## What you have to do
Collect each line of the records containing the string "header".
Extracted records: Begin
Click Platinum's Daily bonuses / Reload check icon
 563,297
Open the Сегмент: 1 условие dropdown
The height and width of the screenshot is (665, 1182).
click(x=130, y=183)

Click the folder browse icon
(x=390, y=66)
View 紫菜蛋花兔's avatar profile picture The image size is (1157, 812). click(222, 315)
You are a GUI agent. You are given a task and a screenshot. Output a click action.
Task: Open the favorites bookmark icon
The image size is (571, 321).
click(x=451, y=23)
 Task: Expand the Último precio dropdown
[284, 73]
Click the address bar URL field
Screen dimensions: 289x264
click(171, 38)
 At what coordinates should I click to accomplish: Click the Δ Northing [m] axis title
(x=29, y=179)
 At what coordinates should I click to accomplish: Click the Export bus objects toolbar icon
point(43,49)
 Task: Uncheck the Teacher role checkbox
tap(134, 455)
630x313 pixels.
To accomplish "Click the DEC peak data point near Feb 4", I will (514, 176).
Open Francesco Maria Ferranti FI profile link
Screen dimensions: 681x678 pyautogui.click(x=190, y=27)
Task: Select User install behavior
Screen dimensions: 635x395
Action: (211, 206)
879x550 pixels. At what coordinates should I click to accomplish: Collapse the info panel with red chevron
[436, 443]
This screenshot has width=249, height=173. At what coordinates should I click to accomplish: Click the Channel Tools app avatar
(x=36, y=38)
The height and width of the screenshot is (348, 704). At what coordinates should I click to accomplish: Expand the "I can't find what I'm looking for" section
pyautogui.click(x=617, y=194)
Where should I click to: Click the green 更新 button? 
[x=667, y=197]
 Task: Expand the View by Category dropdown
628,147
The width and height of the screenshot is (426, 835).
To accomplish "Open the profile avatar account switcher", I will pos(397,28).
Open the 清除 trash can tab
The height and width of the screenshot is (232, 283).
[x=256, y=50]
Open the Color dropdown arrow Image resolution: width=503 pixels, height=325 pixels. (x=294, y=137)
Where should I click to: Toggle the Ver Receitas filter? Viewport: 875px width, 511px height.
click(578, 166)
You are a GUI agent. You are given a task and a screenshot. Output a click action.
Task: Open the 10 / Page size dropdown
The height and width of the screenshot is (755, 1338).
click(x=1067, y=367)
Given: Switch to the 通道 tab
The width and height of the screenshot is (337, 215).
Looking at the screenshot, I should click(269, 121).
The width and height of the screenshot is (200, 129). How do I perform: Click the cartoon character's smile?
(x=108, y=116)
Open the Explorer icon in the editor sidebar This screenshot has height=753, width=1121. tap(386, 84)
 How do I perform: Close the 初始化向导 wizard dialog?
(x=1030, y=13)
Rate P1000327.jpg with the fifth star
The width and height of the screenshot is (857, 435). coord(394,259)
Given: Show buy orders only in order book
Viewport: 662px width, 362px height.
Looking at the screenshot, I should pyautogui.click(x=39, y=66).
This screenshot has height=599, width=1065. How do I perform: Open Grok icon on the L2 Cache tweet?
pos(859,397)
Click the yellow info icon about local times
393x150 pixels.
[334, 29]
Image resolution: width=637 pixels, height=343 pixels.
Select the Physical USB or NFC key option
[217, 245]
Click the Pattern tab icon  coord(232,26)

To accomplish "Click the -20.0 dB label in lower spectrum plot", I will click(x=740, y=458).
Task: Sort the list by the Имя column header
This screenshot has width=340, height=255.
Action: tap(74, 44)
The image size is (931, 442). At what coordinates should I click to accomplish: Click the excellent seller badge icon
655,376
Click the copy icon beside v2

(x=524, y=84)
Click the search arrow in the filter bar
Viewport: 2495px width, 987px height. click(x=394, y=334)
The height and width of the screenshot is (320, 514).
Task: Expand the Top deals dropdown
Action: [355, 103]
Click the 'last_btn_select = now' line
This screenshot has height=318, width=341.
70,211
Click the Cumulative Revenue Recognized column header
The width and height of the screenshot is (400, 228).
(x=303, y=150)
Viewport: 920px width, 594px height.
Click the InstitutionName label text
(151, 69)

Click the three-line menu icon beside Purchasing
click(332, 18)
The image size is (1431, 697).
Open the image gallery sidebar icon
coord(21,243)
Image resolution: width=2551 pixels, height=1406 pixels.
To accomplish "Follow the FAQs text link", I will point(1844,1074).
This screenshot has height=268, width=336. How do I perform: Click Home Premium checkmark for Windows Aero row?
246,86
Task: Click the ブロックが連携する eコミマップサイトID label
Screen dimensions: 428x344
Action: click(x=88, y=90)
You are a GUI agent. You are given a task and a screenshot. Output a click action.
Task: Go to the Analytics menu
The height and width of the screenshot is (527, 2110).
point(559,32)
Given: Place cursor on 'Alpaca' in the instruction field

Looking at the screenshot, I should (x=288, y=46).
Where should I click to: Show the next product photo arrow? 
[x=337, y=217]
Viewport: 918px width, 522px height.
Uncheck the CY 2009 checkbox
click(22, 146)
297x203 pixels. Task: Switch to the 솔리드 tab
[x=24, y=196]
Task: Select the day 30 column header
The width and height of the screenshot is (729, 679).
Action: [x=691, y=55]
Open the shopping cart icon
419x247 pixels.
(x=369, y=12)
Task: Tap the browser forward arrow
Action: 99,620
Extracted records: End
## Reply to the task
Task: Sort the list by the Имя column header
Click the Cumulative Revenue Recognized column header
Task: Select the day 30 column header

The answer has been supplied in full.